Should all South Africans obey President Cyril Ramaphosa’s 21-day lockdown order to contain the spread of Covid-19, the first two weeks will see the virus increase rate slow down, according to a leading health expert.
Citing South Korea and China among countries where lockdowns in response to the coronavirus yielded positive results, University of Stellenbosch academic Dr Kerrin Begg said: “In two weeks we expect to see slowing down in the rate of increase of the virus.
“The government has to be applauded for having come up with two effective interventions: limiting movement and large-scale engagement of people through social distancing; as well as introducing a travel ban.
“President Cyril Ramaphosa has shown leadership by declaring the national state of disaster.”
Begg said people developed coronavirus symptoms only within 14 days.
A travel ban, said Begg, was “vital in slowing down the rate of transmission”.
“We should understand that 70% of Covid-19 cases in South Africa are referred to as imported cases.
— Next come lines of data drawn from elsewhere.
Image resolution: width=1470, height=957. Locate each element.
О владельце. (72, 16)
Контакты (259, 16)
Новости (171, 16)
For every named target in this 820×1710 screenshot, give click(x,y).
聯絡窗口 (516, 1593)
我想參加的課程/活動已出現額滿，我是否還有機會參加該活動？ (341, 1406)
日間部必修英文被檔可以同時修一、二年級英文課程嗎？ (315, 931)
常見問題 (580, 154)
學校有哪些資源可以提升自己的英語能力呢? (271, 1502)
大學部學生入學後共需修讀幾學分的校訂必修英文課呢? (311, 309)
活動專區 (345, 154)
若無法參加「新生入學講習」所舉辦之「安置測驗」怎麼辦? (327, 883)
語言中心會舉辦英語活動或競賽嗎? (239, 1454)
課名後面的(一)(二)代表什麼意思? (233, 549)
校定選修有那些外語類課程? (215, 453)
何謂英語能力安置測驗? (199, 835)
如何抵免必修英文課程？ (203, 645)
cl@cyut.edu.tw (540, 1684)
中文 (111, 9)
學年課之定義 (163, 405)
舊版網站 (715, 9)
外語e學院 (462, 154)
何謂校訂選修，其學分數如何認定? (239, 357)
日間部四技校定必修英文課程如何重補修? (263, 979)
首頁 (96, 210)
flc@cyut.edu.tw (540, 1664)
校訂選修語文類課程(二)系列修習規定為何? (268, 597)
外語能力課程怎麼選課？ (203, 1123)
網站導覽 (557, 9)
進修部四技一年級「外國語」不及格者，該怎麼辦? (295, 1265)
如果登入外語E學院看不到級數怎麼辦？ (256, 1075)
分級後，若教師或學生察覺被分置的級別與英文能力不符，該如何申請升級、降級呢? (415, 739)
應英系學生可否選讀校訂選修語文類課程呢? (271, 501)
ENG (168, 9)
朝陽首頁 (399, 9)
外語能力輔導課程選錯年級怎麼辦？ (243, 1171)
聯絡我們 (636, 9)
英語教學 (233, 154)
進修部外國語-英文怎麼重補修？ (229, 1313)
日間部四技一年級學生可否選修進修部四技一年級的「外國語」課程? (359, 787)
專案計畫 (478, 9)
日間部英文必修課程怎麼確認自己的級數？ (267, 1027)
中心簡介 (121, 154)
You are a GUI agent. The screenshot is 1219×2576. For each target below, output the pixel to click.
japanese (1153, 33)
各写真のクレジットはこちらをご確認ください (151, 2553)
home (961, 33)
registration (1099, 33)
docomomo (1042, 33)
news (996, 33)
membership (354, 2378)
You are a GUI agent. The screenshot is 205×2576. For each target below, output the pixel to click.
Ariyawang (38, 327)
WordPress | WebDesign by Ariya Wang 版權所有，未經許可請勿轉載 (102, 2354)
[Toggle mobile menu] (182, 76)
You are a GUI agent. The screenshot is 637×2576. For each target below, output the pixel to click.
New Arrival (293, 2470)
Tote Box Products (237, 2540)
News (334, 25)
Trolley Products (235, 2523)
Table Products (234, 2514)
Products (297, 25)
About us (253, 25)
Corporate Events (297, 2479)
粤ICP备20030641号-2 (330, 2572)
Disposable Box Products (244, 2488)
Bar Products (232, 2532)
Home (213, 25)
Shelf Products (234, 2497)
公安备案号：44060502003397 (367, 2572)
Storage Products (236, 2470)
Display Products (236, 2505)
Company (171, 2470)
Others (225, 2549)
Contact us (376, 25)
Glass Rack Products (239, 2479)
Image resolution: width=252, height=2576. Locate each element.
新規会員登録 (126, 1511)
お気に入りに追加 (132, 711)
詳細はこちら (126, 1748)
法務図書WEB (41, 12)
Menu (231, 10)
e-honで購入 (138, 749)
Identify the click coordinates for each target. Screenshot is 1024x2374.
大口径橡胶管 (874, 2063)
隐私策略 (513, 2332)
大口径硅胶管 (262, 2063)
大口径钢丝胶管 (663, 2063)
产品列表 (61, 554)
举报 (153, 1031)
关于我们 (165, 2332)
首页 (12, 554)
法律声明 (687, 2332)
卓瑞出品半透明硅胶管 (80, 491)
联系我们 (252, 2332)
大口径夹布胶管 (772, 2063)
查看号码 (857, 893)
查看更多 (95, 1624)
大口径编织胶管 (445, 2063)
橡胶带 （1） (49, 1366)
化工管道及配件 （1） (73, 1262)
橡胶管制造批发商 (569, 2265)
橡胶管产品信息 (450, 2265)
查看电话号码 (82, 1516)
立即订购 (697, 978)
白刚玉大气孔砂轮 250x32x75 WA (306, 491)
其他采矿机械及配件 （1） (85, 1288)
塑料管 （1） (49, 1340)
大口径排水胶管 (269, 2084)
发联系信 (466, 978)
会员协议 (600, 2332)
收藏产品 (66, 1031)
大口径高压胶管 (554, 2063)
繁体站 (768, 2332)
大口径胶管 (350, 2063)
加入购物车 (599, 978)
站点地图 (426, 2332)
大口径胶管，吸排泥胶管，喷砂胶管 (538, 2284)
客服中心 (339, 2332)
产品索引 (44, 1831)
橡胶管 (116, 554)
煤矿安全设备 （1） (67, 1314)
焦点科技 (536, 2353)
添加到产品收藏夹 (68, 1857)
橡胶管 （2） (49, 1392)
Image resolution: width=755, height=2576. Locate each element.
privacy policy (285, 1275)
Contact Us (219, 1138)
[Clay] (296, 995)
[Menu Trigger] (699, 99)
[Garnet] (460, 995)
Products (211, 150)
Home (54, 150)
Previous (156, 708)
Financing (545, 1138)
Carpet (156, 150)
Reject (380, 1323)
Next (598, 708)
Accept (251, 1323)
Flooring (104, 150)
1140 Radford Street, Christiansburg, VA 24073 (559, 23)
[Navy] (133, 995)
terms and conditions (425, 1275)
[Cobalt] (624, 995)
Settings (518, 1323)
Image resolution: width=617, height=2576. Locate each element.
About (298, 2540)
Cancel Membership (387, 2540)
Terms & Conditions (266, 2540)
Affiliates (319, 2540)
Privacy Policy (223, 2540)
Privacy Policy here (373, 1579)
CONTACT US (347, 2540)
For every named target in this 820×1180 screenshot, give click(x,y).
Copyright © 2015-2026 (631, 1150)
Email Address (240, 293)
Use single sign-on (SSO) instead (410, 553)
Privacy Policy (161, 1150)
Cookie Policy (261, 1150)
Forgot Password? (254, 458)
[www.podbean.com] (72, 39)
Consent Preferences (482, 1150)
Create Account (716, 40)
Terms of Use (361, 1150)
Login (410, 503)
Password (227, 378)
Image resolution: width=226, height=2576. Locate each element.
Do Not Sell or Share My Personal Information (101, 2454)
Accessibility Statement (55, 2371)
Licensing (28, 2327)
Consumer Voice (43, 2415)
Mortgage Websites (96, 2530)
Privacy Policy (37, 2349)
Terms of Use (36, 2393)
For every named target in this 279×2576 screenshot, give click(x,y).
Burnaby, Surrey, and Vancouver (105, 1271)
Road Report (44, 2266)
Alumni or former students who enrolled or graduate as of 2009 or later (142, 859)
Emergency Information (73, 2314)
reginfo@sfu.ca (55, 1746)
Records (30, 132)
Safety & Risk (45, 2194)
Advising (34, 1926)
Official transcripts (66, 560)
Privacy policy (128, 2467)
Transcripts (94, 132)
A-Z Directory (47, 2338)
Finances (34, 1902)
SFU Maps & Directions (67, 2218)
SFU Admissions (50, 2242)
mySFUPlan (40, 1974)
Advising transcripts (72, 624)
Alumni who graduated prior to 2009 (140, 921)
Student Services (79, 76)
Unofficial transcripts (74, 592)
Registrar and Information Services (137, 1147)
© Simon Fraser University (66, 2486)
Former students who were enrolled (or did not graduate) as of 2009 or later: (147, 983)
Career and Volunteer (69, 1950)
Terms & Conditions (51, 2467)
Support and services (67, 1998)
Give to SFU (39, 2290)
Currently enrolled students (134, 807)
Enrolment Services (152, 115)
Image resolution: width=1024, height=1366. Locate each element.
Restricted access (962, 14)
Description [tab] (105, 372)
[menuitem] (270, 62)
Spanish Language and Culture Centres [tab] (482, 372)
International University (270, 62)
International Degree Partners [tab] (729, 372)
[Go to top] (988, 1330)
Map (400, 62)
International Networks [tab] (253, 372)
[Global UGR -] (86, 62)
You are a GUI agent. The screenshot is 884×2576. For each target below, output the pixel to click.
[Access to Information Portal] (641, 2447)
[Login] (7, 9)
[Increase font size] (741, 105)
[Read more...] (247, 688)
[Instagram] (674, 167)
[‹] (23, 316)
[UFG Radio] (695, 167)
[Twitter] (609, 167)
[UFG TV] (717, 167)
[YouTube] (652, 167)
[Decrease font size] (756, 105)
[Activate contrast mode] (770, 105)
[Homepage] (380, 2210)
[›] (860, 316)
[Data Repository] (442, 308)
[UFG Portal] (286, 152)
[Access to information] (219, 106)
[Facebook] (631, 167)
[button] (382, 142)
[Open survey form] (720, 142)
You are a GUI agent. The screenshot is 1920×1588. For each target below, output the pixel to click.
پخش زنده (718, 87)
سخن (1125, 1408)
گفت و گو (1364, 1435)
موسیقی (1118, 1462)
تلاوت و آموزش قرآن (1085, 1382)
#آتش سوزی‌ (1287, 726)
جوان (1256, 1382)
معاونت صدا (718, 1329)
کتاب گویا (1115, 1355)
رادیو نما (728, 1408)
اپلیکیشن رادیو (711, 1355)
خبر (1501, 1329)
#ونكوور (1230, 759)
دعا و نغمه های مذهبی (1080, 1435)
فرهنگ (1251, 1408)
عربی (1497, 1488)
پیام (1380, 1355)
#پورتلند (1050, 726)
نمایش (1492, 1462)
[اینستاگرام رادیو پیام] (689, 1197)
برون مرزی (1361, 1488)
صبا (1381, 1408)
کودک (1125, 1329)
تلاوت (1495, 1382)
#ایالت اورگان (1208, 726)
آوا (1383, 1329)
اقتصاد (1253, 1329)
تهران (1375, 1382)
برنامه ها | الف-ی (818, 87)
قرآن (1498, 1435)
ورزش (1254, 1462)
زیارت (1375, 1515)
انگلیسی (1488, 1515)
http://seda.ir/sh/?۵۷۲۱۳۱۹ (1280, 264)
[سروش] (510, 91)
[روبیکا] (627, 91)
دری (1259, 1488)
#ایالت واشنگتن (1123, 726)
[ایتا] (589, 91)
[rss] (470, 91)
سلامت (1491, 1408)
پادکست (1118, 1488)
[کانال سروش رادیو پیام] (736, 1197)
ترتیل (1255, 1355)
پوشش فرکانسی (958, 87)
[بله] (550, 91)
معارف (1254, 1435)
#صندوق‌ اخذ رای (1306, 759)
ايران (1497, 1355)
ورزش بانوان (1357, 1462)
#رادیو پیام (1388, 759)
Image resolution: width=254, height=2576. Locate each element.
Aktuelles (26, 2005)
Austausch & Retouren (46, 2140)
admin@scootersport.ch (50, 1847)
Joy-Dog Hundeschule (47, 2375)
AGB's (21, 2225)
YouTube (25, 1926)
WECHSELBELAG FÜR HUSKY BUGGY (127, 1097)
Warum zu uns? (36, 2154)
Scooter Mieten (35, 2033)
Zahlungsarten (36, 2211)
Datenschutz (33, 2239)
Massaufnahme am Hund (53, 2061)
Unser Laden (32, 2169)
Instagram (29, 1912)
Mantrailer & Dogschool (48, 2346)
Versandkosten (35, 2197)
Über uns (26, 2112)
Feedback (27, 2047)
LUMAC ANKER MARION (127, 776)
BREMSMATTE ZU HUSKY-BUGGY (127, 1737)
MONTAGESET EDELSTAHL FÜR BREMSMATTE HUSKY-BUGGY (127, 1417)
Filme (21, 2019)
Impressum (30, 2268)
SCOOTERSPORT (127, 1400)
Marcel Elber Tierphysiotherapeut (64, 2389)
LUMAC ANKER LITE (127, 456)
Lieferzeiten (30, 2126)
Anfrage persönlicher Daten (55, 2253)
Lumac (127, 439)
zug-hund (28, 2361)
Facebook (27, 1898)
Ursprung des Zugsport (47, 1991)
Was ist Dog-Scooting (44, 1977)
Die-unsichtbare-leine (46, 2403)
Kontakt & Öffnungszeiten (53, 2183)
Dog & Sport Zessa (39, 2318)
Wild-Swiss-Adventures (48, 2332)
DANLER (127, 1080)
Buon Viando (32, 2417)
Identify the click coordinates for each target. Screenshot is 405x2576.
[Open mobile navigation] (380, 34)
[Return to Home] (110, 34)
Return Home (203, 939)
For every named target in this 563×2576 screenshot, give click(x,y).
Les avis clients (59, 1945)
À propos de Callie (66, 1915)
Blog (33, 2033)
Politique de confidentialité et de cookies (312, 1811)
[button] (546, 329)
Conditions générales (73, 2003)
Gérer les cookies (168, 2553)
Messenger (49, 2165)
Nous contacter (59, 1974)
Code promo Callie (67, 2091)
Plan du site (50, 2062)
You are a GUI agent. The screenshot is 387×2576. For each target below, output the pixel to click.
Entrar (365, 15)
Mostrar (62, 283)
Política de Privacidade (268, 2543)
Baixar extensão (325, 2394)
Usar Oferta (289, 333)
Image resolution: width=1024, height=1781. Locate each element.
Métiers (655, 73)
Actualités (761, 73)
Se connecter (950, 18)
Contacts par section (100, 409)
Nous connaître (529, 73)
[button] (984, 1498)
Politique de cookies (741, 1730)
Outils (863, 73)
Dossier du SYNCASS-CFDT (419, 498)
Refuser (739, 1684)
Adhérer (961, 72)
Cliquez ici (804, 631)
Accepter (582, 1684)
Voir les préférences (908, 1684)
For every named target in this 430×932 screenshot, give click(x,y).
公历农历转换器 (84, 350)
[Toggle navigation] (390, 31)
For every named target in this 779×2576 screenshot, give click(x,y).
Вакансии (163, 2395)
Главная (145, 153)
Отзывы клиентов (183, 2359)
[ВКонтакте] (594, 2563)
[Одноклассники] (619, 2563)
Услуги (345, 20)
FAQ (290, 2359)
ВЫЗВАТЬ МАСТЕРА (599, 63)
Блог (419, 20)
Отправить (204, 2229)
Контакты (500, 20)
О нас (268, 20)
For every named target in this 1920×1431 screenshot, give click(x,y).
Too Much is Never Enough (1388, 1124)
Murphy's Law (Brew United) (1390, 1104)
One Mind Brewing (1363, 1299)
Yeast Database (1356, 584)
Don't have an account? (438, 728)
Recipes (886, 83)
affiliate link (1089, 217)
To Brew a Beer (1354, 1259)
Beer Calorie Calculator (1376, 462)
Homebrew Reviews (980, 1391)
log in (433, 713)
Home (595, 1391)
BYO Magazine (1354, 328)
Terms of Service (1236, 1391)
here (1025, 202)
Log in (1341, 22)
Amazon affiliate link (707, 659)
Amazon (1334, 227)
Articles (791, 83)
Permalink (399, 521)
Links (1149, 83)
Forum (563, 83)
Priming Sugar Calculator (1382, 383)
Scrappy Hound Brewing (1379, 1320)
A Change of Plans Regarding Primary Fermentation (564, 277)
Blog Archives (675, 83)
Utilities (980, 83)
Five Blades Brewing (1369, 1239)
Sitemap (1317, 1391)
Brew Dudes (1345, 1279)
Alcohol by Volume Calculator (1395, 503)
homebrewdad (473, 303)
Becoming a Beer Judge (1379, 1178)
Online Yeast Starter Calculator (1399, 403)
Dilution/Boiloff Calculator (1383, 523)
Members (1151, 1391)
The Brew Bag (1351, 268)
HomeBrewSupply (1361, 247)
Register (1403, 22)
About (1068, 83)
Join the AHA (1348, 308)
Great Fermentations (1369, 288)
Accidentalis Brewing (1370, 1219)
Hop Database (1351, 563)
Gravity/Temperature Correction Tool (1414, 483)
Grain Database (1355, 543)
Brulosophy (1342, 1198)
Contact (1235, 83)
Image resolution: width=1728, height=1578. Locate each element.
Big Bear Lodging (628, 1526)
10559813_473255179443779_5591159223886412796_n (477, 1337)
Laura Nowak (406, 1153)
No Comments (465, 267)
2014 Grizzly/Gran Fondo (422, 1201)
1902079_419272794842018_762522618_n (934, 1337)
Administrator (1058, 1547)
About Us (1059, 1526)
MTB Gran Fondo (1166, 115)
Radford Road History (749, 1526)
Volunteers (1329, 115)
“These are from people who came through our ports of entry from overseas countries. This a sizable number compared to locally transmitted cases.”
She said restricting contact with other people within South Africa had flattened the curve, making it possible for health workers at medical facilities “to buy time and cope with minimum patients”.
Compared to other foreign countries, South Africa was “fortunate to have a younger population being in majority”.
“Most patients in South Africa are being treated at home and very few are in hospitals,” she said.
Through the World Health Organisation, daily sharing of views by medical experts on how best to deal with the virus was “now possible”.
Begg added: “It is important that we learn from experiences in other countries.”
Densely populated townships and informal settlements posed “the biggest challenge”.